Akaashi, you can't. Volleyball practices-

[ my ace echoes a little, and bokuto stares. my ace he said, the captain of fukurodani. the smartest, most loyal, depending, talented setter they’ve ever had. he looks down at bokuto without pulling his hands away and that’s probable for the best - he’s not sure what he’d do without the contact.

as it stands, the contact itself isn’t much help, but akaashi says my ace and bokuto’s face tightens, just before the creases of his eyes start to water. like a dam cracking open, bokuto feels everything bubble. higher and higher, and right over the edge. he reaches out and grabs at the sides of akaashi’s shirt, leans forward to tuck his head into akaashi’s shoulder, and sobs. ]
tolerator: © ғᴏʟᴋʟᴏʀᴇ (006)

MY OWL BABY

[personal profile] tolerator 2015-07-23 03:46 am (UTC)(link)
[ Practice, Akaashi thinks, is in capable hands.

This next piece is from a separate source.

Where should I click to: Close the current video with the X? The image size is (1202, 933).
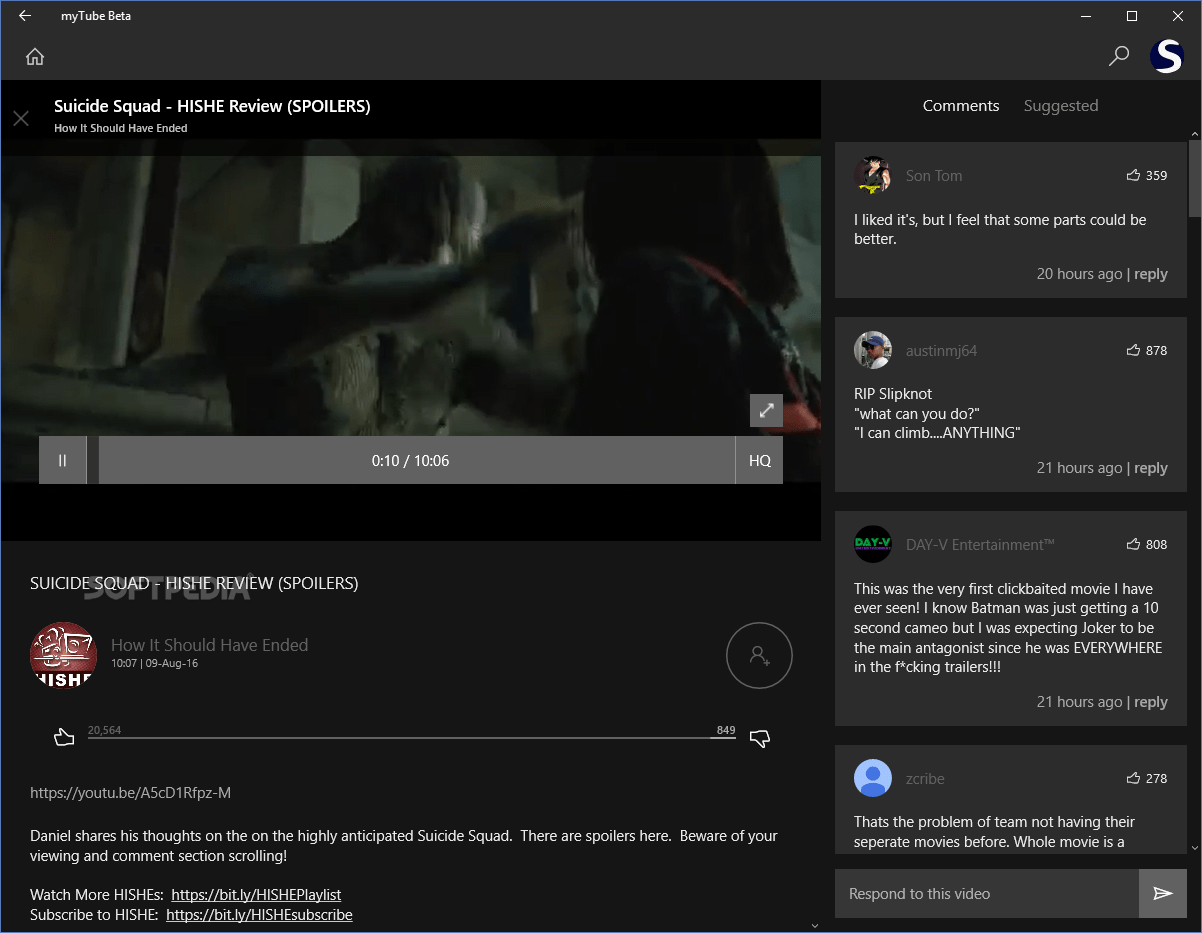pos(20,118)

Coach had been understanding, and had practically given his approval. The first years, and the new second years that weren't teammates the last year, they had been confused. But Onaga had given him a knowing look, and promised to keep an eye on things while he was away, no matter how long it would be.

Though he hopes it won't be long, he's prepared to use every single sick day he has available at Fukurodani to do what needs to be done.

So he stands there in Bokuto's doorway, not daring to look away from him, not even thinking to take his hands away. Instead he keeps touching him, his eyebrows slowly raising as he starts to protest. Many people think that he's not particularly expressive, and he supposes that's true. He's far more stoic than most people, but it's always been a special skill of his ace's, the ability to make him feel and emote far more than he's ever done before. Now, it's a different sort of seriousness on his face - a determination he usually saves for volleyball, channeled and focused to Bokuto.
]

Practice does not mean more to me than you do.

[ And then, it all comes crashing down like a wave.

But Akaashi takes it, adjusting his touch as Bokuto tucks his head against him. He moves to slip his arms around him, stretching out so that he can wrap him up in them completely. One hand settles on the back of his head, stroking through his hair. The other fists in the back of his shirt, between his shoulders. For a moment, he has to close his eyes, biting his lips again as he tries to fight back the burn he can feel in the back of his own throat at the knowledge, the feeling, of Bokuto's tears.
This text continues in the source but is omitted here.